(Listed records begins)

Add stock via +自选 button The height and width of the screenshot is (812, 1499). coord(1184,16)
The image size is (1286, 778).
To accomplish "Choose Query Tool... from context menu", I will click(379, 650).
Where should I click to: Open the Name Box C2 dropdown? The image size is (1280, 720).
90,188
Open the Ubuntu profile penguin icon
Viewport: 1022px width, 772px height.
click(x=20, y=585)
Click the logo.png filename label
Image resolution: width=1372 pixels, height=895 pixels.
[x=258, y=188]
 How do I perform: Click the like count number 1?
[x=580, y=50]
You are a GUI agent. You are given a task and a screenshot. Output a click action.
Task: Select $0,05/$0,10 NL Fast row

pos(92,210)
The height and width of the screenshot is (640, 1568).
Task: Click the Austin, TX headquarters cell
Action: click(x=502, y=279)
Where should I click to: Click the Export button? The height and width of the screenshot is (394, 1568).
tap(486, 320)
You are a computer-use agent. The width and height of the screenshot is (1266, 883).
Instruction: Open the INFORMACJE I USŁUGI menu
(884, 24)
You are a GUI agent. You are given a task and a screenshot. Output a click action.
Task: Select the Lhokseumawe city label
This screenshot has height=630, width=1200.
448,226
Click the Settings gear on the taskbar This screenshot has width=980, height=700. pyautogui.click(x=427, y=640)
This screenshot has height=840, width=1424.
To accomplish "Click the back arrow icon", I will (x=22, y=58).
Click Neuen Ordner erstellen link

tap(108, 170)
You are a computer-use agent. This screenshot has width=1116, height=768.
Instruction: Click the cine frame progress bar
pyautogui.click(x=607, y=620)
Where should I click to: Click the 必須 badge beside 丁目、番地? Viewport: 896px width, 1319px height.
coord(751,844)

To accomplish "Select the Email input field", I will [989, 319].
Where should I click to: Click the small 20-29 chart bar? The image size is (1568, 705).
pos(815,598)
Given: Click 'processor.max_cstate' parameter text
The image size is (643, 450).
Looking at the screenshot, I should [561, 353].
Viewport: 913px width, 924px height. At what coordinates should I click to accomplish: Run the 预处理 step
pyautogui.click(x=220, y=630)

(Listed records ends)

## Assignment
Scan the material for lines with the word "label", and copy each line you find.

## Response area
Click the logo.png filename label
Task: Select the Lhokseumawe city label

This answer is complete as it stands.